### Travail demandé
1) Recopiez intégralement l'extrait sur le pétrole, sans y changer un seul mot.
2) Relevez toutes les lignes où figure le mot "Image".

### Extrait choisi
-=-=-
Rappeler que les matières premières et particulièrement le pétrole sont une des clés de la puissance industrielle ne sert à rien. Chacun d’entre nous le sait depuis longtemps. Mais nous vivons dans un monde dont l’aujourd’hui est donné pour le toujours, où l’idée même que demain ne pourra qu’être différent de ce que nous vivons maintenant apparaît comme iconoclaste. Pourtant notre rapport au pétrole est en train de changer insensiblement. Les réserves ne sont pas éternelles. Le réveil sera brutal quand on s’apercevra qu’il n’y a plus autant de grain à moudre qu’on le voudrait et que ce grain va en se raréfiant, lentement mais sûrement. Le pétrole n’est pas seulement l’essence pour la voiture mais ce sont aussi de nombreux produit usuels qui en devenant rares ou en disparaissant modifierait profondément la société où nous vivons. C’est cette problématique qui est en train d’arriver au premier plan de l’actualité.

Les patrons de Shell, la première puissance pétrolière mondiale, viennent d’en faire la douloureuse expérience. Ils se sont fait virer parce qu’ils ont menti quant au montant des réserves pétrolières dont ils disposaient.
-=-=-
### Données à traiter
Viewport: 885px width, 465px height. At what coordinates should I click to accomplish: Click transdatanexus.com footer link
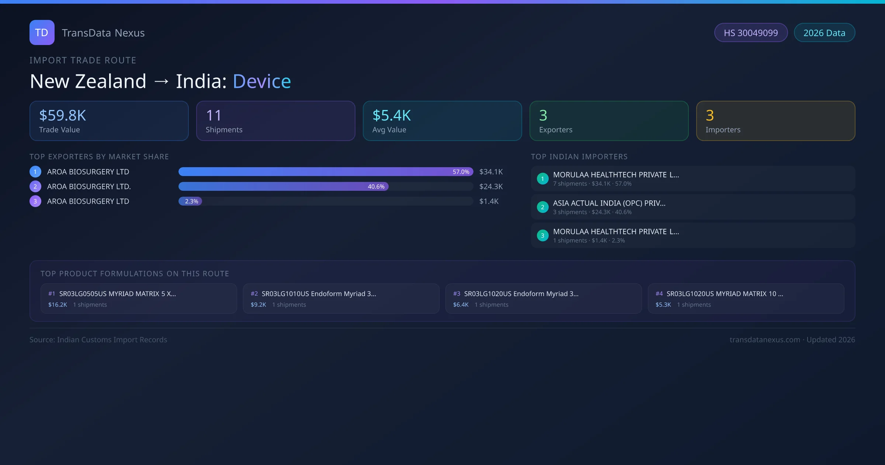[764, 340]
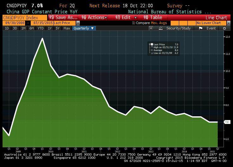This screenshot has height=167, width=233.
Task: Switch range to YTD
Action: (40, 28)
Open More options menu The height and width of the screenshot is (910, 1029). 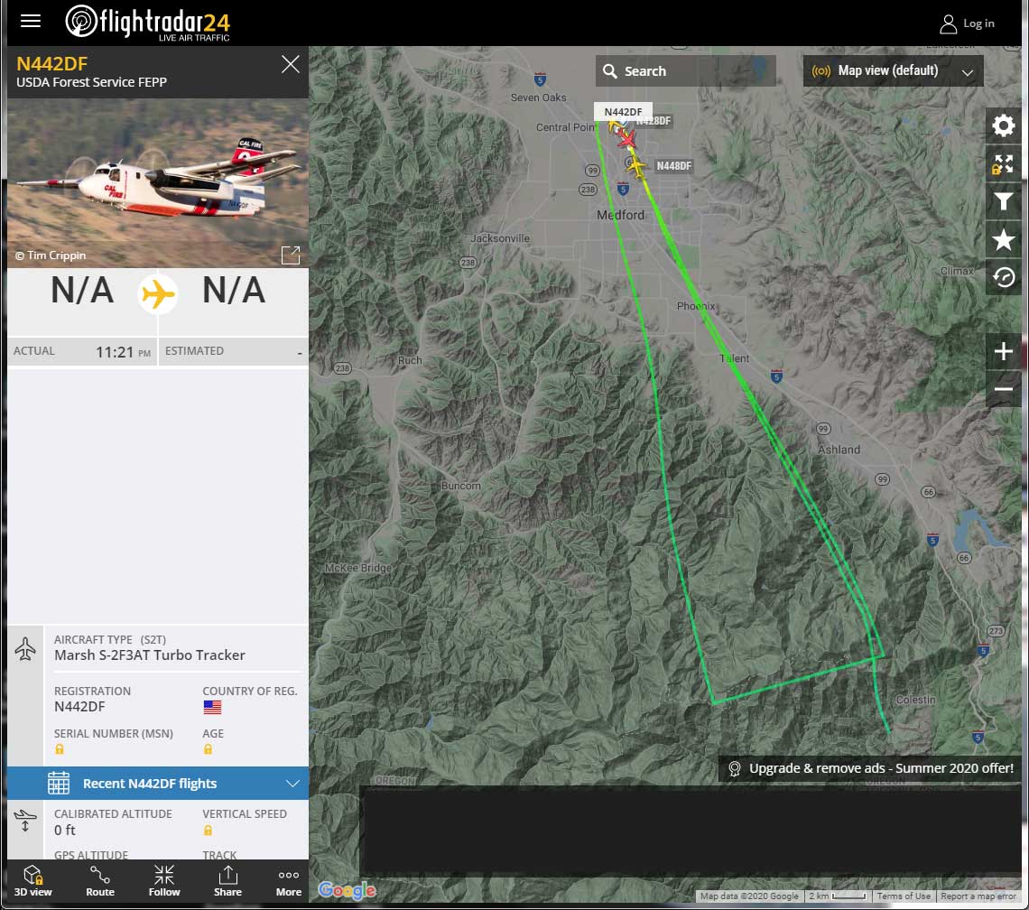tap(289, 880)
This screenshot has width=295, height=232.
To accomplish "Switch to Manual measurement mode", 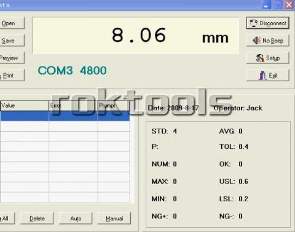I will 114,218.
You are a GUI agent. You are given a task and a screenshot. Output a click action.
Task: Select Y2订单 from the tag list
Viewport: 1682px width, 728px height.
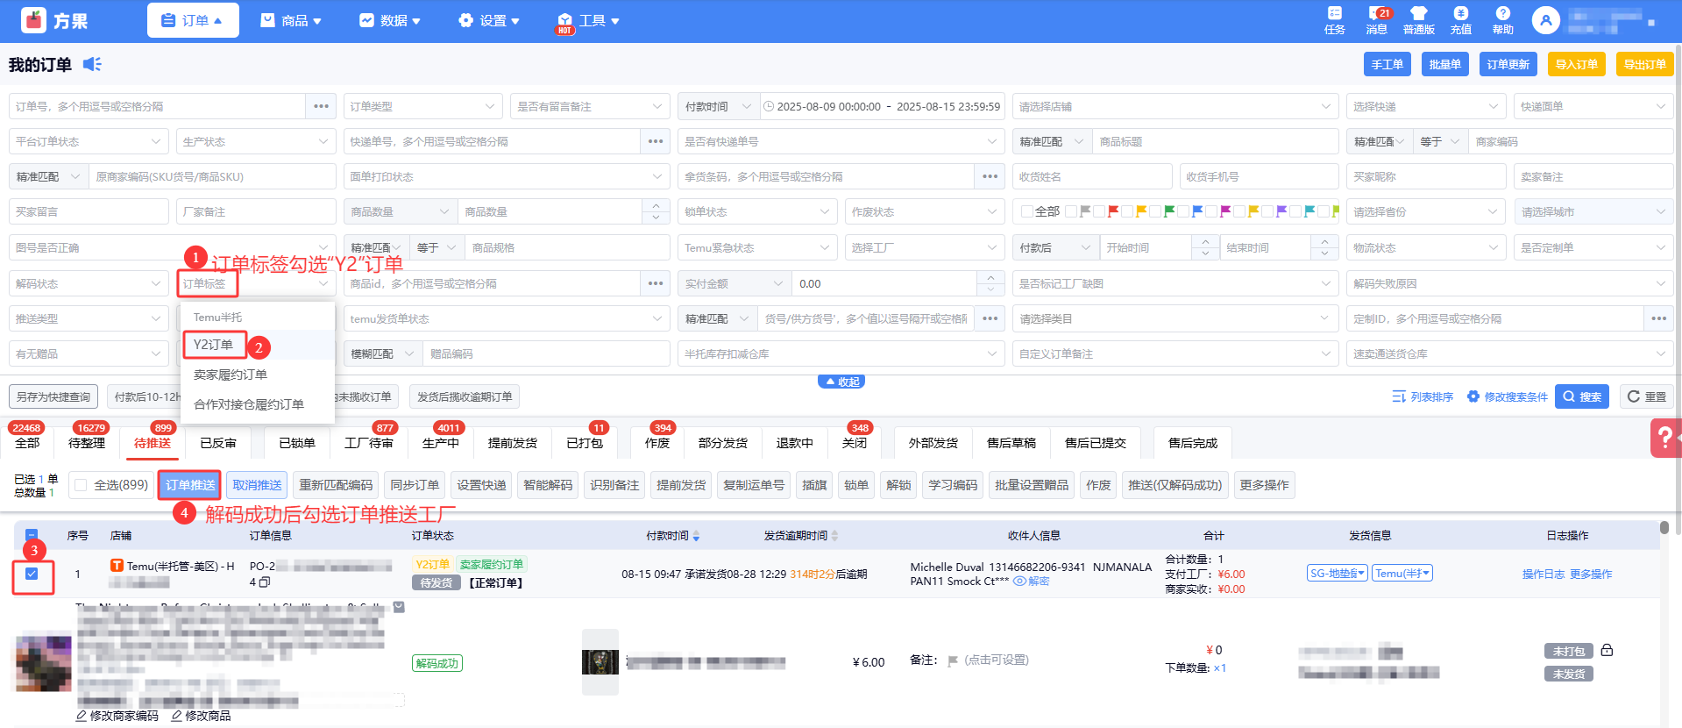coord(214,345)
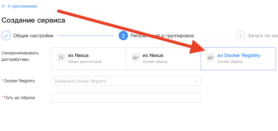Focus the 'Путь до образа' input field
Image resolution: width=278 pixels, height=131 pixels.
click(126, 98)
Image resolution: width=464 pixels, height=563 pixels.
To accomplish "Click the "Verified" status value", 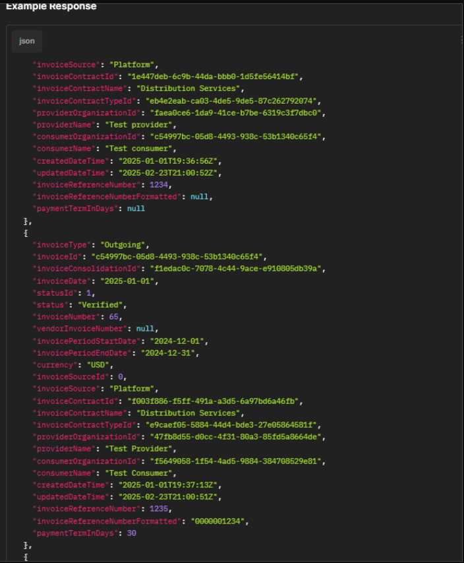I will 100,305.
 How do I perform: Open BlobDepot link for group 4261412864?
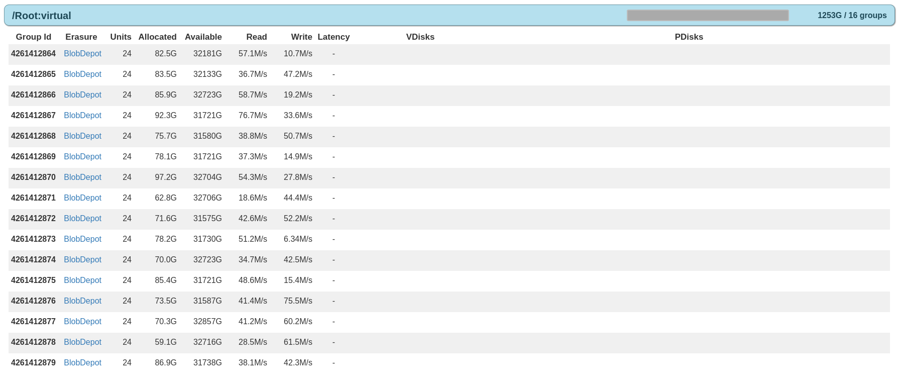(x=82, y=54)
-=-=-
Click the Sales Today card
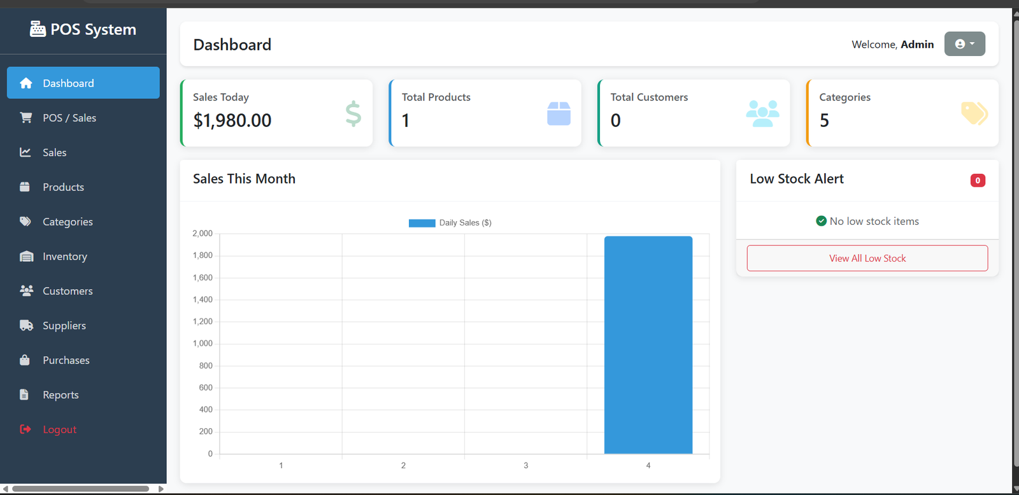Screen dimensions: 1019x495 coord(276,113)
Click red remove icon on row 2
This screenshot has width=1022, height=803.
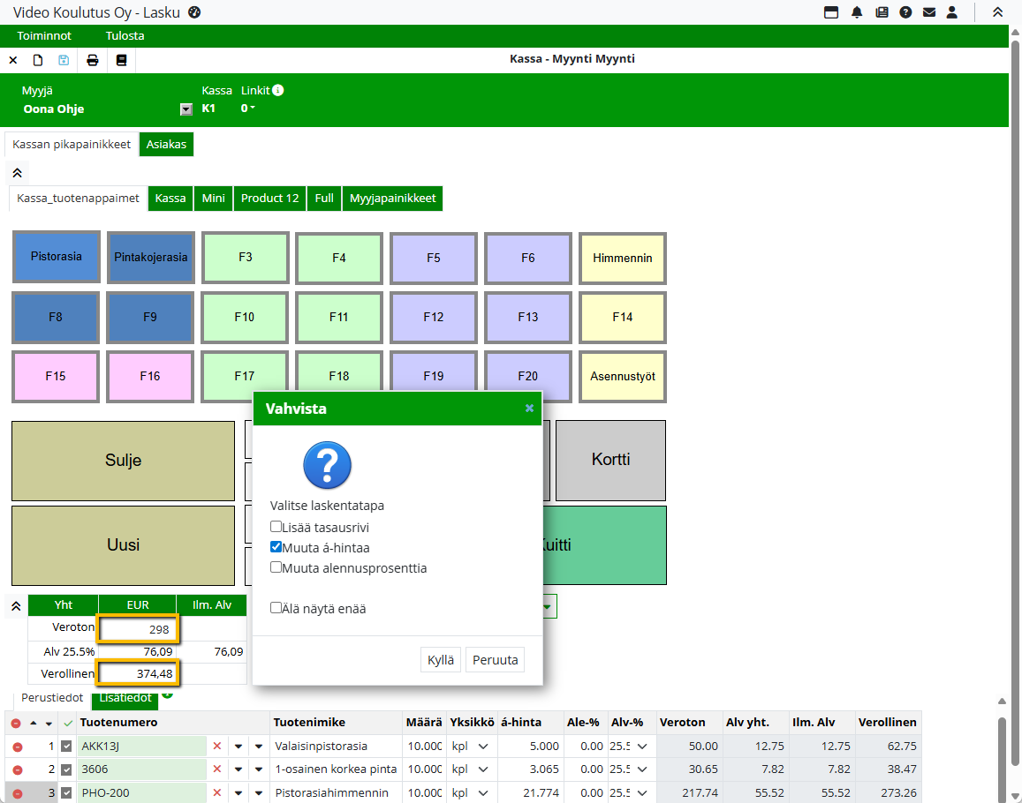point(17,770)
-=-=-
### Réponses successives
1)
Rappeler que les matières premières et particulièrement le pétrole sont une des clés de la puissance industrielle ne sert à rien. Chacun d’entre nous le sait depuis longtemps. Mais nous vivons dans un monde dont l’aujourd’hui est donné pour le toujours, où l’idée même que demain ne pourra qu’être différent de ce que nous vivons maintenant apparaît comme iconoclaste. Pourtant notre rapport au pétrole est en train de changer insensiblement. Les réserves ne sont pas éternelles. Le réveil sera brutal quand on s’apercevra qu’il n’y a plus autant de grain à moudre qu’on le voudrait et que ce grain va en se raréfiant, lentement mais sûrement. Le pétrole n’est pas seulement l’essence pour la voiture mais ce sont aussi de nombreux produit usuels qui en devenant rares ou en disparaissant modifierait profondément la société où nous vivons. C’est cette problématique qui est en train d’arriver au premier plan de l’actualité.

Les patrons de Shell, la première puissance pétrolière mondiale, viennent d’en faire la douloureuse expérience. Ils se sont fait virer parce qu’ils ont menti quant au montant des réserves pétrolières dont ils disposaient.

2)
Image resolution: width=278 pixels, height=131 pixels.
Image resolution: width=464 pixels, height=563 pixels.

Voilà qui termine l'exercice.